— START OF Given records —

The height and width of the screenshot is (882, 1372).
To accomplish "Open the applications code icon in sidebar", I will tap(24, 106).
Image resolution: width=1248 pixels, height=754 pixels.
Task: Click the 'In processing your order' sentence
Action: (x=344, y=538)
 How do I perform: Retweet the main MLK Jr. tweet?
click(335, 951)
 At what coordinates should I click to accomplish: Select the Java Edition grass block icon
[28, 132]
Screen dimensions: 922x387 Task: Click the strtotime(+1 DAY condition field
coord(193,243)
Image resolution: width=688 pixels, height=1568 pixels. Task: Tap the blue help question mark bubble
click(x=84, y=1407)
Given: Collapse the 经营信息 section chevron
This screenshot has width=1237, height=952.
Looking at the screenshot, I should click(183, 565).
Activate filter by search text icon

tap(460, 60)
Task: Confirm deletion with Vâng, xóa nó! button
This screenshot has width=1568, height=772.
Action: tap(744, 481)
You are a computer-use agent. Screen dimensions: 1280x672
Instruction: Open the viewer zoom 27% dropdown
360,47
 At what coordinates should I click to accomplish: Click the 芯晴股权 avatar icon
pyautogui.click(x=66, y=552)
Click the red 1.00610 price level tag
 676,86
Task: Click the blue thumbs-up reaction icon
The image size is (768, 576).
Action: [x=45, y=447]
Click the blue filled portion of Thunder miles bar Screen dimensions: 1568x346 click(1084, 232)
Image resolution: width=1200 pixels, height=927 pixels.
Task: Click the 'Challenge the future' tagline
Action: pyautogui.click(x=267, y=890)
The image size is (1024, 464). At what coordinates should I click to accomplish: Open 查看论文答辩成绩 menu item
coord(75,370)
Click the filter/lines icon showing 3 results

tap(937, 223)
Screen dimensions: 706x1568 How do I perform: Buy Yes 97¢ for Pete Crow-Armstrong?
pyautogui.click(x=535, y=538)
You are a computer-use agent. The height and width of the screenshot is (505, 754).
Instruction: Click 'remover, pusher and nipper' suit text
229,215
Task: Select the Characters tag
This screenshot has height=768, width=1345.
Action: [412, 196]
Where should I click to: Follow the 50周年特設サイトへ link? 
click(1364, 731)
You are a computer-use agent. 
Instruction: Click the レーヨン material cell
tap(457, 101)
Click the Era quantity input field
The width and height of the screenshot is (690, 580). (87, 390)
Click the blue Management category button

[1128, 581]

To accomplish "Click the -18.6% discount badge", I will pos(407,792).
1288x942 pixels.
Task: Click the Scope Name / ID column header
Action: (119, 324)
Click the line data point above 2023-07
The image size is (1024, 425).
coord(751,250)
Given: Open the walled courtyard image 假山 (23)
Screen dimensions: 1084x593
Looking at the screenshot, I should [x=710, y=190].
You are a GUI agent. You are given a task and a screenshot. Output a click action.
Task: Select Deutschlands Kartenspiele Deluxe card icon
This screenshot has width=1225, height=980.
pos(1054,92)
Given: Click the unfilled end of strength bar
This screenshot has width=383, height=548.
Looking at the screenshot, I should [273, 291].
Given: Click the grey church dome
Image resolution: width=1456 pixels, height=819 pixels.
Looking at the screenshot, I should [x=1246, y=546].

— END OF Given records —

▸ **Written exercise**
Reproduce verbatim the lines of the listing above, everything from the line containing "Where should I" down to the line containing "[1128, 581]", with both of those lines included.

▸ **Complete answer**
Where should I click to: Follow the 50周年特設サイトへ link? 
click(1364, 731)
You are a computer-use agent. 
Instruction: Click the レーヨン material cell
tap(457, 101)
Click the Era quantity input field
The width and height of the screenshot is (690, 580). (87, 390)
Click the blue Management category button

[1128, 581]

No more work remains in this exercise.